**Record extracts**
(begin)

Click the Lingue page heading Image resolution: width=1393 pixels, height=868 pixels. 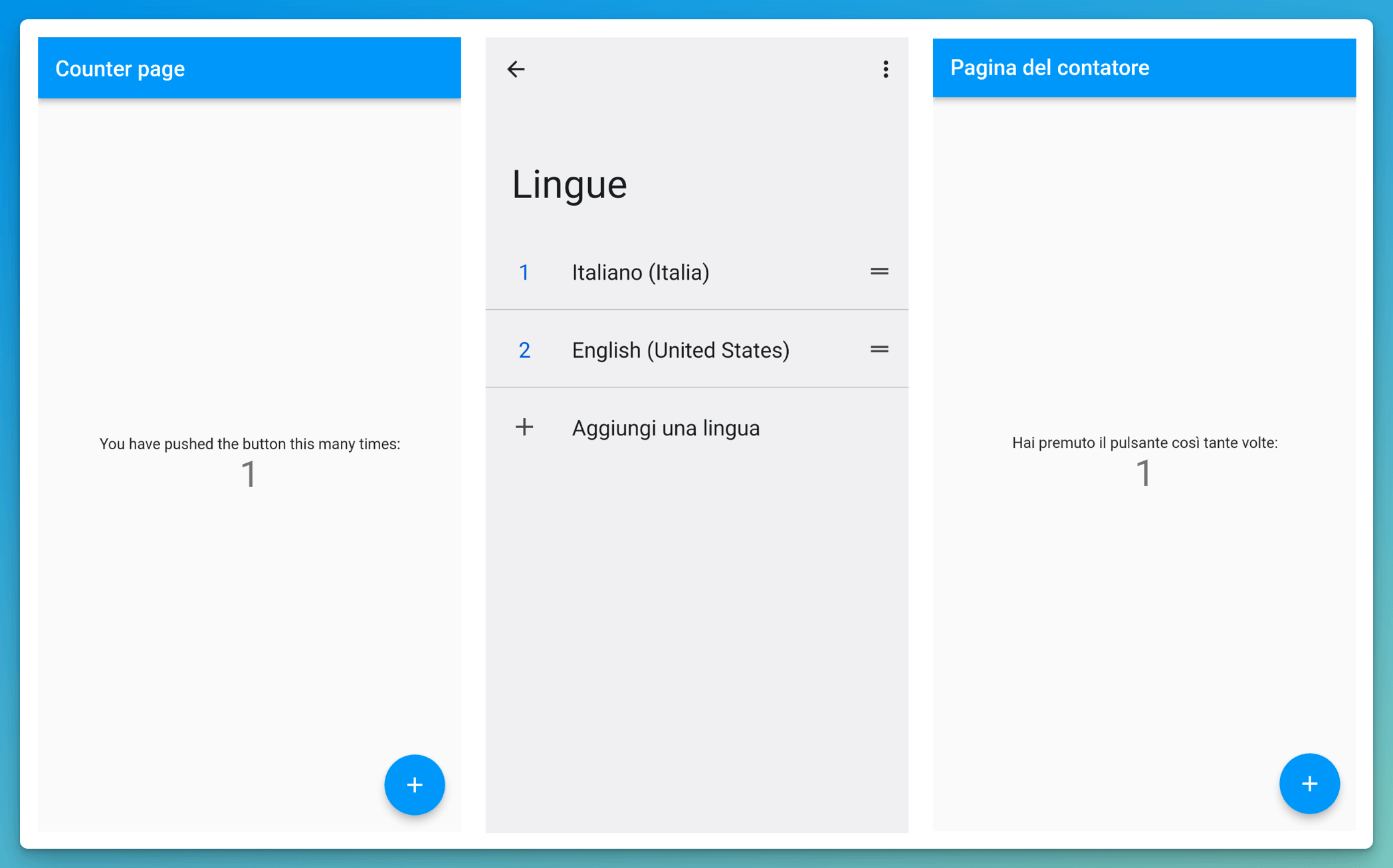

(end)
(begin)

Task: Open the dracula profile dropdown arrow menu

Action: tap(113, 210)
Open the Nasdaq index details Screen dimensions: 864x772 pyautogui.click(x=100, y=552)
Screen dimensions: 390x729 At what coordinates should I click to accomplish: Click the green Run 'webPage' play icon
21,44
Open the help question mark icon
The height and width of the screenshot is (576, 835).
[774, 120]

(end)
(begin)

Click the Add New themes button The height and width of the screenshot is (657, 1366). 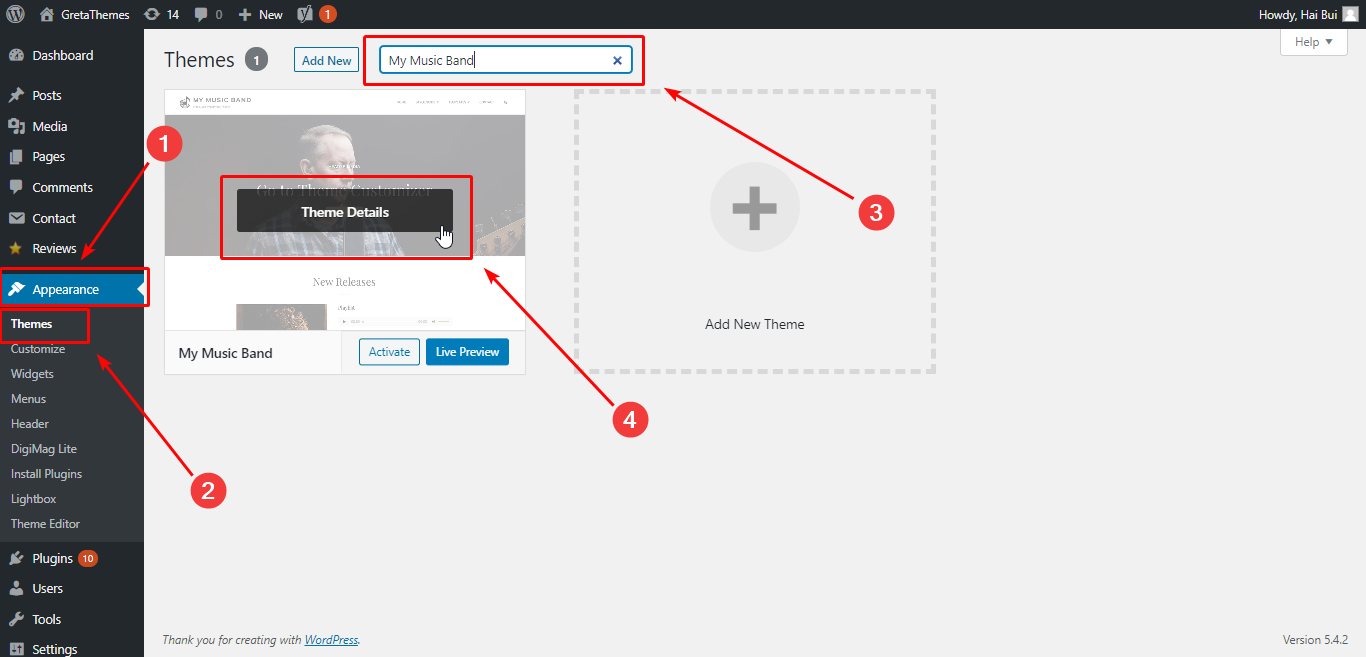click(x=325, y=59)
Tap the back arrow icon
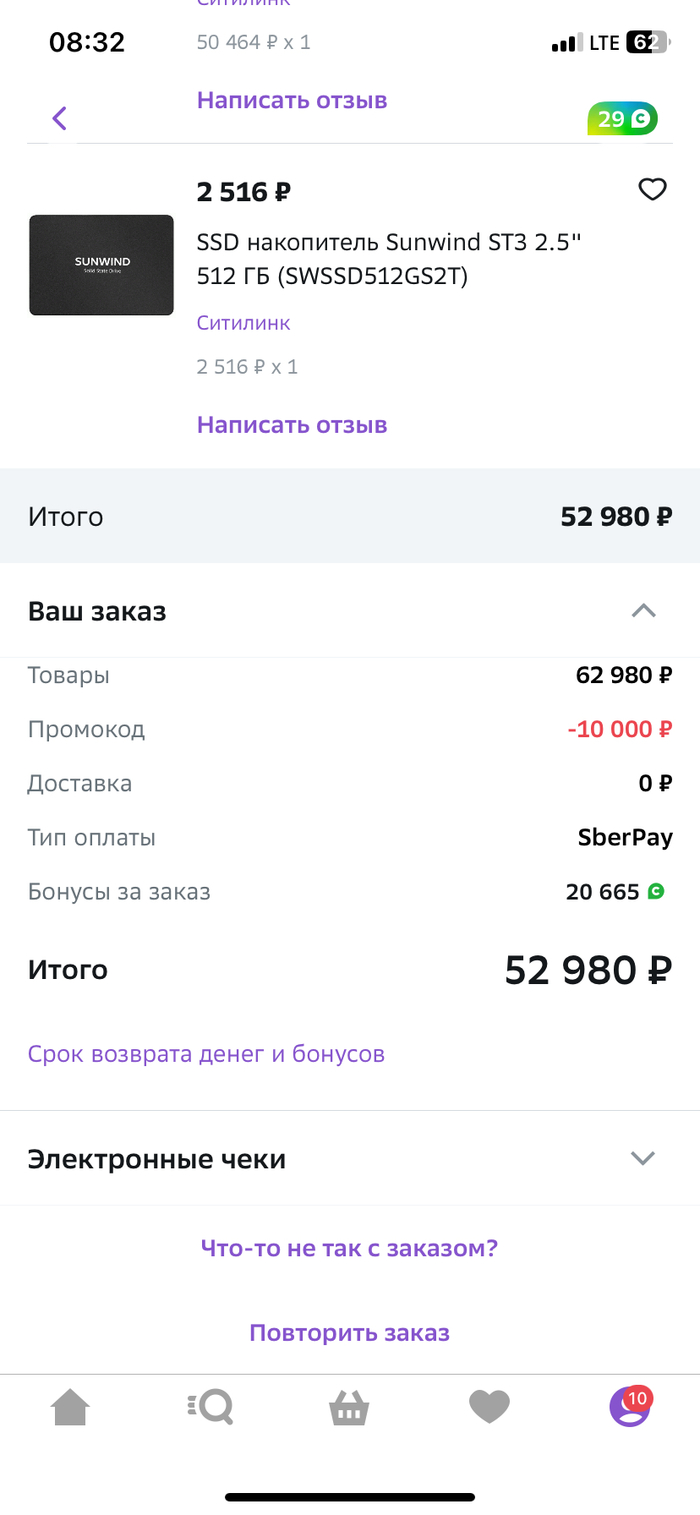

(end)

**Aim of the task**
Locate each line of the records that holds the word "icon" and copy those lines.

**Response to the task**
Screen dimensions: 390x729 At what coordinates should I click to accomplish: Click the green Run 'webPage' play icon
Open the help question mark icon
Tap the back arrow icon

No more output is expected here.